PROBLEM TO WORK ON
All that should be output is the block of lines below from the line with "Screen dimensions: 720x480" to the line with "Given: Switch to 月K monthly chart", both included, exactly as written.
DATASET ENTRIES Start Marker
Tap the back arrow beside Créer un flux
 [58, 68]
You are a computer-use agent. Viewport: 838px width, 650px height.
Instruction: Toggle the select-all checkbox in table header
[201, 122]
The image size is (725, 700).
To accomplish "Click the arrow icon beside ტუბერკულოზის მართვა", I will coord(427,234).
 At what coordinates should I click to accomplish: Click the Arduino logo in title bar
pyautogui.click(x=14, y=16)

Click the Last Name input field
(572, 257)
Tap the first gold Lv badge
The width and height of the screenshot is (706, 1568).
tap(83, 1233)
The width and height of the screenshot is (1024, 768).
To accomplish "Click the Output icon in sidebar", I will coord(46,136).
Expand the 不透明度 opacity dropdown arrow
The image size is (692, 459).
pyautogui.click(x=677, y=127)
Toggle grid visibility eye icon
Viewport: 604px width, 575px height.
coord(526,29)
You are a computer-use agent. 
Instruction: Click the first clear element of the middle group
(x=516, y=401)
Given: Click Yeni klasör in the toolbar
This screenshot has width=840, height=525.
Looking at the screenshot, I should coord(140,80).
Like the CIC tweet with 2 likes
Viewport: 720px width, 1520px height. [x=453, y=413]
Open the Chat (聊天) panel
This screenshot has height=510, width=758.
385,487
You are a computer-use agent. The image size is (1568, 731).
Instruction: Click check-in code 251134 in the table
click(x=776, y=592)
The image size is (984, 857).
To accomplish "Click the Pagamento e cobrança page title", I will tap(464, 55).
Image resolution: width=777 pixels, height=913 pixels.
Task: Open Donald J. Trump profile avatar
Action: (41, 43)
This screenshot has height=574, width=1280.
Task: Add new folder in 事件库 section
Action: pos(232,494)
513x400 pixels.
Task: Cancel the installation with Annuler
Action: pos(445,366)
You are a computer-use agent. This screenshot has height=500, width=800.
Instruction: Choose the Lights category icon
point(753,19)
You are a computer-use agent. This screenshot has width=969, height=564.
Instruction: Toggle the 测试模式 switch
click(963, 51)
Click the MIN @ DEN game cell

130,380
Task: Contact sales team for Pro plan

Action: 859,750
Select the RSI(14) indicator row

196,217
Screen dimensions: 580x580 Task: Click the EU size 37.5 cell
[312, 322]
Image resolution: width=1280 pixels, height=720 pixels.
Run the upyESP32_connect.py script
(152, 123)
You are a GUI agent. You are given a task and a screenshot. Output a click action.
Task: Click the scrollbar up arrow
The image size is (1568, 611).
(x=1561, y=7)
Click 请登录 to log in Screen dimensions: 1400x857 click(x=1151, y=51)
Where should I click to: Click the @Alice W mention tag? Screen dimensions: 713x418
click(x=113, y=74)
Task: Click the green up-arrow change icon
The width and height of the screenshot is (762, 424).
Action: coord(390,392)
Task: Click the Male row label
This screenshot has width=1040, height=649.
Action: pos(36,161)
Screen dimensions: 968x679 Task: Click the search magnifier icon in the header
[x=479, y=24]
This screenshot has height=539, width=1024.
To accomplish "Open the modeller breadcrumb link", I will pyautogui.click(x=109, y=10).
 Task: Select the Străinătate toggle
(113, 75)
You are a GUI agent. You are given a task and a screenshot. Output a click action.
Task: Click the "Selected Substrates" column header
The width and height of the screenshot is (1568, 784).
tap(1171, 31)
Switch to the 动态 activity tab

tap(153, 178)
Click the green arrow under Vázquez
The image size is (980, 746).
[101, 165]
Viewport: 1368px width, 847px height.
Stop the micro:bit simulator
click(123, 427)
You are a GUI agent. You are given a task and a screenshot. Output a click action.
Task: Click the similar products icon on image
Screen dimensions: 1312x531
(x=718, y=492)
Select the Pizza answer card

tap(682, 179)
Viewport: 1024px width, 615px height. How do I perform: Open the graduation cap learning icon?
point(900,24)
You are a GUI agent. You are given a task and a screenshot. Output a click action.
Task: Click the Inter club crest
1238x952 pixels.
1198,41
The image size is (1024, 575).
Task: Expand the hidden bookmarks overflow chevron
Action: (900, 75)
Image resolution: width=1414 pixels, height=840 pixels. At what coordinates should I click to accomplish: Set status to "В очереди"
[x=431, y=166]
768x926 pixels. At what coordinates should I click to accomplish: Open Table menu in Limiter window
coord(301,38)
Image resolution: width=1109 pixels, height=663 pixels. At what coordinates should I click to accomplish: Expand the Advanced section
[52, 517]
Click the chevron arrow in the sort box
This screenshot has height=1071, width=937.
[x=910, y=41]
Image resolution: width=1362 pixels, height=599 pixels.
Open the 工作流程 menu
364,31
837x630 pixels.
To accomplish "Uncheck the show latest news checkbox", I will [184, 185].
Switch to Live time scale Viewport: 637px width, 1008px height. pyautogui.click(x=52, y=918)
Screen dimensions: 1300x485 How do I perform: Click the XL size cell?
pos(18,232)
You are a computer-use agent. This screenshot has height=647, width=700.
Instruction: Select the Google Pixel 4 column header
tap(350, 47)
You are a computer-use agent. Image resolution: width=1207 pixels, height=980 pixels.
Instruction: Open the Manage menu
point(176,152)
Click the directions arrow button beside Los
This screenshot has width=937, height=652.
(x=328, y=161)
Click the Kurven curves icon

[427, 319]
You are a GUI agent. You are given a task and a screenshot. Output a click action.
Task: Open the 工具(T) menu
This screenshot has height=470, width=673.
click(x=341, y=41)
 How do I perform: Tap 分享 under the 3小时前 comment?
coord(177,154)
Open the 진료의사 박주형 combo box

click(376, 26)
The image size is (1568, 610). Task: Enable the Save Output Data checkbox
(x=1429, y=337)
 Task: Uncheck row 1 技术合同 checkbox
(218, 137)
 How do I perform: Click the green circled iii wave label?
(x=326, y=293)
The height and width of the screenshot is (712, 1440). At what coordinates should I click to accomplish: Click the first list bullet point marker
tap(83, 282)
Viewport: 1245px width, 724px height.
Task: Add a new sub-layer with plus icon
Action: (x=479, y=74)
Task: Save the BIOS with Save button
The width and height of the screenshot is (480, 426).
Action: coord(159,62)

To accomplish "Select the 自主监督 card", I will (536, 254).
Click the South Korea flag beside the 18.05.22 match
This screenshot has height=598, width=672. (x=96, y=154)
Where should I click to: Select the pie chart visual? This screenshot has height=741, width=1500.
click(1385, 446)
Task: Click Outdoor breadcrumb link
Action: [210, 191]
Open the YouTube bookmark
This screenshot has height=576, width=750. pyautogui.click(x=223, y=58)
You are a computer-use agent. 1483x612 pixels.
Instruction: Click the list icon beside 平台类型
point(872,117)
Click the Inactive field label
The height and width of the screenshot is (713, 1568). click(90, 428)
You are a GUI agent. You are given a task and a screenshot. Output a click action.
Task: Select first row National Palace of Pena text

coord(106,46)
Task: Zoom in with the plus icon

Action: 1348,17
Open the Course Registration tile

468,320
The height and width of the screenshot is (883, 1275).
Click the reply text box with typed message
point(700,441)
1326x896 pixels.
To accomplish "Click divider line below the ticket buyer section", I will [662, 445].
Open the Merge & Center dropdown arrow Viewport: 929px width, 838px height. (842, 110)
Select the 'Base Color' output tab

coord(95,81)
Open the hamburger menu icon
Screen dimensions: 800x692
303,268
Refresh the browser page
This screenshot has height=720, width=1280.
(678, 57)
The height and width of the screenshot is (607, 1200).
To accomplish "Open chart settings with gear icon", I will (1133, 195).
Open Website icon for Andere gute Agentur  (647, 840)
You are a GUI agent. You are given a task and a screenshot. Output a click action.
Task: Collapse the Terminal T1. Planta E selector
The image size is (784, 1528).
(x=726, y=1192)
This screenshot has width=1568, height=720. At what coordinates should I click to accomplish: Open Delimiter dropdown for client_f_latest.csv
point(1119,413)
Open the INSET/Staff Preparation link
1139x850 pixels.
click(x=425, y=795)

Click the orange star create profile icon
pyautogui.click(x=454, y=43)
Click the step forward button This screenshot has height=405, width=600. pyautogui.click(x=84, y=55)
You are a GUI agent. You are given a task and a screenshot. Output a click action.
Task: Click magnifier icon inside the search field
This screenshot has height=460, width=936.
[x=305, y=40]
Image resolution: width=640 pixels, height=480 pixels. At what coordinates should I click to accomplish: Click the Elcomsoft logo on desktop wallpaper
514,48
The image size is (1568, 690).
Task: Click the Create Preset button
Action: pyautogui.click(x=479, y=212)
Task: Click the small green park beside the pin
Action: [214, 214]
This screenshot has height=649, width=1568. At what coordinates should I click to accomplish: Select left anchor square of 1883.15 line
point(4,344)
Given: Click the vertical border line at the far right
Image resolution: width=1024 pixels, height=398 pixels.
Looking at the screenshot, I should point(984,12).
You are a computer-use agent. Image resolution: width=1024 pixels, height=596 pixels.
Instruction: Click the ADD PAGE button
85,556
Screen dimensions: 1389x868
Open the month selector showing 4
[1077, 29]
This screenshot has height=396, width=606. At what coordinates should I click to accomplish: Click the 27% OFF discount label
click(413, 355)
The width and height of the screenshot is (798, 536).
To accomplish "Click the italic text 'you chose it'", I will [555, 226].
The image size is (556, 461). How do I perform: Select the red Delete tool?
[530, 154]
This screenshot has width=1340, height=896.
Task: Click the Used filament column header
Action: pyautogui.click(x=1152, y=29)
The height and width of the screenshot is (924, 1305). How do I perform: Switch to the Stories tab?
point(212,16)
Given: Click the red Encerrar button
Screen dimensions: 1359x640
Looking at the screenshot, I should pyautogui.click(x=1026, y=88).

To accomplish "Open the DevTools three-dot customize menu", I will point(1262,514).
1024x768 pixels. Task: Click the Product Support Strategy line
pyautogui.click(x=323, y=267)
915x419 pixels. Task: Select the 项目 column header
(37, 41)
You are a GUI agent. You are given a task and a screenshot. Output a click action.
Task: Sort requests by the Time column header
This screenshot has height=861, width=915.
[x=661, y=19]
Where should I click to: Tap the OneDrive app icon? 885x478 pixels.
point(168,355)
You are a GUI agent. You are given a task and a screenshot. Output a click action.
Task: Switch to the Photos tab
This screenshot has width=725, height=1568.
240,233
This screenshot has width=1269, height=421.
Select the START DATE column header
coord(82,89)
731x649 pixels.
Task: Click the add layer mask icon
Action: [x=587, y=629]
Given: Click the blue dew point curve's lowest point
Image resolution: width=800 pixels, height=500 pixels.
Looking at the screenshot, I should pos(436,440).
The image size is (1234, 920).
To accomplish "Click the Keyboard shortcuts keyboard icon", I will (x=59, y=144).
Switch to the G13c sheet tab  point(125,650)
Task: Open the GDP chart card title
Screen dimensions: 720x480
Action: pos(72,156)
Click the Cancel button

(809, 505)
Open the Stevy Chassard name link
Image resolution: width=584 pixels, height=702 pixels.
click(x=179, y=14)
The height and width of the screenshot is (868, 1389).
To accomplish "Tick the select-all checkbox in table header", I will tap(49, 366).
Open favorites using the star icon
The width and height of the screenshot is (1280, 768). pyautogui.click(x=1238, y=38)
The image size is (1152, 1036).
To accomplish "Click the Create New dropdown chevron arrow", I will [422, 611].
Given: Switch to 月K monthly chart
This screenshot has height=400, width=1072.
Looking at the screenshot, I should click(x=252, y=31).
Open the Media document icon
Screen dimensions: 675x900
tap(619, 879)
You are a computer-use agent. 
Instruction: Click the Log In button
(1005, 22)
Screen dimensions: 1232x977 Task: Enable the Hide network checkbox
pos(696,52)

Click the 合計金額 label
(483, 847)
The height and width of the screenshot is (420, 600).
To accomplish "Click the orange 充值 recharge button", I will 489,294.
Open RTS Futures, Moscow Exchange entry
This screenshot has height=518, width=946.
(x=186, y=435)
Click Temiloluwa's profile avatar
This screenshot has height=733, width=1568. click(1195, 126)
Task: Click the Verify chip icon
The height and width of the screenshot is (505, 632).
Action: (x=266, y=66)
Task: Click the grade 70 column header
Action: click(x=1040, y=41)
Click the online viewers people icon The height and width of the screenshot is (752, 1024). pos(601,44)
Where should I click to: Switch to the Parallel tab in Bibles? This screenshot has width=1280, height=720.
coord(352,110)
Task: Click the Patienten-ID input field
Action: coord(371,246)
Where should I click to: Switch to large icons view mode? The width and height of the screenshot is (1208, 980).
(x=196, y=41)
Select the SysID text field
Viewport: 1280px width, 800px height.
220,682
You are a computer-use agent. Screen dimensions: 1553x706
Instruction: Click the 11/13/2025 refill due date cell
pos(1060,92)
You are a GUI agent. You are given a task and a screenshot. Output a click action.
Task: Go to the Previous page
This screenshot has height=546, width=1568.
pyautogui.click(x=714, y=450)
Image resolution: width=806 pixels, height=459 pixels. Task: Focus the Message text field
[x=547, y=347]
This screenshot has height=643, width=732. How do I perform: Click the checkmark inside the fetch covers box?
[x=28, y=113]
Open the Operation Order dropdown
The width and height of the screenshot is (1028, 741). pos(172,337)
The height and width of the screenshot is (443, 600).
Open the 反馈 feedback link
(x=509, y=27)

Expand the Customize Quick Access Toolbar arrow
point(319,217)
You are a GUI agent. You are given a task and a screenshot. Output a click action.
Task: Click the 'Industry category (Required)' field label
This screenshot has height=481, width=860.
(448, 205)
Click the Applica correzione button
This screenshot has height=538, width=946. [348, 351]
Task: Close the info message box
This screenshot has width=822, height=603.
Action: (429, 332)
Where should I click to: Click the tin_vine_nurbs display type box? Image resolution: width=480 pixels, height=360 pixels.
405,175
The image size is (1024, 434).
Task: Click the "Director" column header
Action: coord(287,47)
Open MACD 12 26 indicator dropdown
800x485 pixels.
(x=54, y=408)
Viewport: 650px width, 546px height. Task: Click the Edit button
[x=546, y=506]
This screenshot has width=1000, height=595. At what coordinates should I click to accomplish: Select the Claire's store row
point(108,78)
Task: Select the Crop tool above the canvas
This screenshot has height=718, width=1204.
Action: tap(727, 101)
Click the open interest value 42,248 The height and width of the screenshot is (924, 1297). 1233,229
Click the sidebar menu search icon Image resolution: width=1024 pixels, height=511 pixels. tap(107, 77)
DATASET ENTRIES End Marker
ANSWER
Screen dimensions: 720x480
Action: pos(72,156)
Click the Cancel button

(809, 505)
Open the Stevy Chassard name link
Image resolution: width=584 pixels, height=702 pixels.
click(x=179, y=14)
The height and width of the screenshot is (868, 1389).
To accomplish "Tick the select-all checkbox in table header", I will tap(49, 366).
Open favorites using the star icon
The width and height of the screenshot is (1280, 768). pyautogui.click(x=1238, y=38)
The image size is (1152, 1036).
To accomplish "Click the Create New dropdown chevron arrow", I will [422, 611].
Given: Switch to 月K monthly chart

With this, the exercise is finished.